■ **INFORMATION PROVIDED**
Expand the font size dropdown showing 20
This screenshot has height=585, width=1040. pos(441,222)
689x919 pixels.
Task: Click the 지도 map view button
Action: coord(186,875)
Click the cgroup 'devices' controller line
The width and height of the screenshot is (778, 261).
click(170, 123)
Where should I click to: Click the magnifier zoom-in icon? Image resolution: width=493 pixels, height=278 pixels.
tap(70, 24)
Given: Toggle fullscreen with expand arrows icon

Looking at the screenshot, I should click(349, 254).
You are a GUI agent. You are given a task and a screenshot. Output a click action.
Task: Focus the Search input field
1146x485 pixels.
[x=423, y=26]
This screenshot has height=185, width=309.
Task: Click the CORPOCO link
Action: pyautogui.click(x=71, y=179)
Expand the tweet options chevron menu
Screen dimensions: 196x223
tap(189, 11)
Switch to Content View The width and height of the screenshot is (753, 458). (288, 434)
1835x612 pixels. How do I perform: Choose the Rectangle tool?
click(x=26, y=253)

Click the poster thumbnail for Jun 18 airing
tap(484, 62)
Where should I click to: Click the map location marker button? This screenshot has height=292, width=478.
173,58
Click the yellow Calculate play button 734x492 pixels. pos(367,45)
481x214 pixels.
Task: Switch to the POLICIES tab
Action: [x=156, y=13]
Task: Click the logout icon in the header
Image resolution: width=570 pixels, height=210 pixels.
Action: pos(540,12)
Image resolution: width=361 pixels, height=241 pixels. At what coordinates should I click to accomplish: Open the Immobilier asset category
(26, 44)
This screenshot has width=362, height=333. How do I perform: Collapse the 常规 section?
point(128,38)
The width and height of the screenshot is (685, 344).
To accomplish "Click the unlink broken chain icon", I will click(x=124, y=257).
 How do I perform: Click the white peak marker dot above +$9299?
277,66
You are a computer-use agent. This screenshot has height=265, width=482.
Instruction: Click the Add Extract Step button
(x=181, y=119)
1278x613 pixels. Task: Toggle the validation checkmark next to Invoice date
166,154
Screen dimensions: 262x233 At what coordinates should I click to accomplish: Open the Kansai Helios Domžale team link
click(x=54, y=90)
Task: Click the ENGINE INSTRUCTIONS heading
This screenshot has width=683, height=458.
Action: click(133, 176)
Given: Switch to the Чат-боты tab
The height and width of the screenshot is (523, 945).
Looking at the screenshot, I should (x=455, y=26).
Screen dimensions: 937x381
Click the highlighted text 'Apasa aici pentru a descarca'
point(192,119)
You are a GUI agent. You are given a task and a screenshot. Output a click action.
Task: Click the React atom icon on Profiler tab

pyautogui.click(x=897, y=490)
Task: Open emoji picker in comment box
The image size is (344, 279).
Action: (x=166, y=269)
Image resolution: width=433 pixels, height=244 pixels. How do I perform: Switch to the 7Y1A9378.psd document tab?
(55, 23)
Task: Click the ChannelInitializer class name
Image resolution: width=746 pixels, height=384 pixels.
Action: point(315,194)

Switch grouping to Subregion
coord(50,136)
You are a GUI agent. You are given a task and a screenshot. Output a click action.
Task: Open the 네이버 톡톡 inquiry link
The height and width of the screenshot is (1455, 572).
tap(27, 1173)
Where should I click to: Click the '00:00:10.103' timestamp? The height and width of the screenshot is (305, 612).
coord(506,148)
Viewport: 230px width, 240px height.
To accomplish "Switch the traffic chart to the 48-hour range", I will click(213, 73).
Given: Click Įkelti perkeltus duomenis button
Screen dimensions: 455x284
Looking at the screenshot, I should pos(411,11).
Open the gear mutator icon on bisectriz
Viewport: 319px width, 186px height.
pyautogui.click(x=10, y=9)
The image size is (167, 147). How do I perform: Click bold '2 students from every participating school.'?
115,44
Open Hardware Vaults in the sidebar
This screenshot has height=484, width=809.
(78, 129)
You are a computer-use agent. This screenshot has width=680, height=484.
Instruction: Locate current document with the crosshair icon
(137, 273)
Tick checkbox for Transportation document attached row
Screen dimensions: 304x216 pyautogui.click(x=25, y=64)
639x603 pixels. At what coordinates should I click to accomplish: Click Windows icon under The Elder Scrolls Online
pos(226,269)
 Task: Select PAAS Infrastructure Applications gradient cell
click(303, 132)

■ **PROBLEM DESCRIPTION**
Please report every line of the records above that contains the word "computer".

■ **SOLUTION**
You are a computer-use agent. This screenshot has height=265, width=482.
You are a computer-use agent. This screenshot has width=680, height=484.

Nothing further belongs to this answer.